Feeding our data to that insatiable beast called an algorithm produces monsters. One of them is how we manage in the networks in general and in the dating applications in particular. The way we build personality into our profiles and how we interact with other users – which is a bit like playing Russian roulette but with emoji, a whole risky sport– creates new categories and terms that end up transforming our vocabulary inside and outside the network. Surely a recent, absurd and addictive phenomenon sounds familiar to you, which has been echoed by many articles in recent months: the famous beige flag, beige or “alert you bored guy” flags.
Last year the tiktokera Caitlin MacPhail had the brilliant idea of lumping together all the boring aspects of a person under the term beige flag: If the red flag warns of the qualities of a toxic person to be able to avoid it and the green flag is a warning of the virtues that that human being possesses to be able to embrace him without reservations, the beige is a full-fledged “meh”. It’s the equator, the extreme center of the flags, wow.
Examples of deadly boredom? generic descriptions in the bios of the “full-time letter-junta” type profile; “I like the movies, reading and traveling”; “refrain Hawaiian pizza lovers” or “Scorsese is God”, all accompanied by redundant emoticons. So far, very good, but now the term has been denatured to become a TikTok trend that exposes peculiar behaviors of our couples, eccentricities that catch our attention and that, despite the fact that they worry us, we let go: that boyfriend who He is the best at listening and giving you advice, but he always lets you read the whatsapp, For example.
The problem is that the label has become a mixed bag for aggressive normalcy to run wild: does my girlfriend like to go to the movies alone? Beige flag. Coffee without sugar always? Beige flag. It’s the world upside down: beige flag carriers are now the ones to denounce what they find strange, which is often… beige flag too. And, of course, this is not possible and we die of boredom.

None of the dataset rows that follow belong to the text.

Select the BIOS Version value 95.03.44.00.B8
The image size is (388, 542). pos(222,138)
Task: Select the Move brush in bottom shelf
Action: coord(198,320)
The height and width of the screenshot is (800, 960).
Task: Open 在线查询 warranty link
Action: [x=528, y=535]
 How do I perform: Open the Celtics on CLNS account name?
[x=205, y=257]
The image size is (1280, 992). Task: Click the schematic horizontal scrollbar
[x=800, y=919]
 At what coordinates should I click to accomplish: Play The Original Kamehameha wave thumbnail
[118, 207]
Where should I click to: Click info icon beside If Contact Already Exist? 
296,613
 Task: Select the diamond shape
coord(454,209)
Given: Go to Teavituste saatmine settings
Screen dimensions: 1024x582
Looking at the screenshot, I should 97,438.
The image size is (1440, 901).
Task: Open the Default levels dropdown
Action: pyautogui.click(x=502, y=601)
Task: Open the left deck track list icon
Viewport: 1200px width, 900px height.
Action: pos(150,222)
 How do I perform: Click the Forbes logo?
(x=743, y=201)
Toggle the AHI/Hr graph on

All this invites us to think about the paradox of overanalyzing and discussing the boring or unremarkable aspects of the Internet, at the risk of becoming simple prompts for ChatGPT. I remember that in 2010 the Scottish singer Momus told me in an interview: “I try to make the internet as boring as possible, so that small and discreet things can attract more attention.” Since then it seems like we are stuck in a boredom loop online. Is this column dedicated to beige flag itself an example of uninteresting content? Irrelevant white noise? Is summer the beige of the contents of magazines and newspapers? Yes and no. The only thing that is clear at this point is that we will never stop feeling the need to find a new way to say that the emperor is naked again.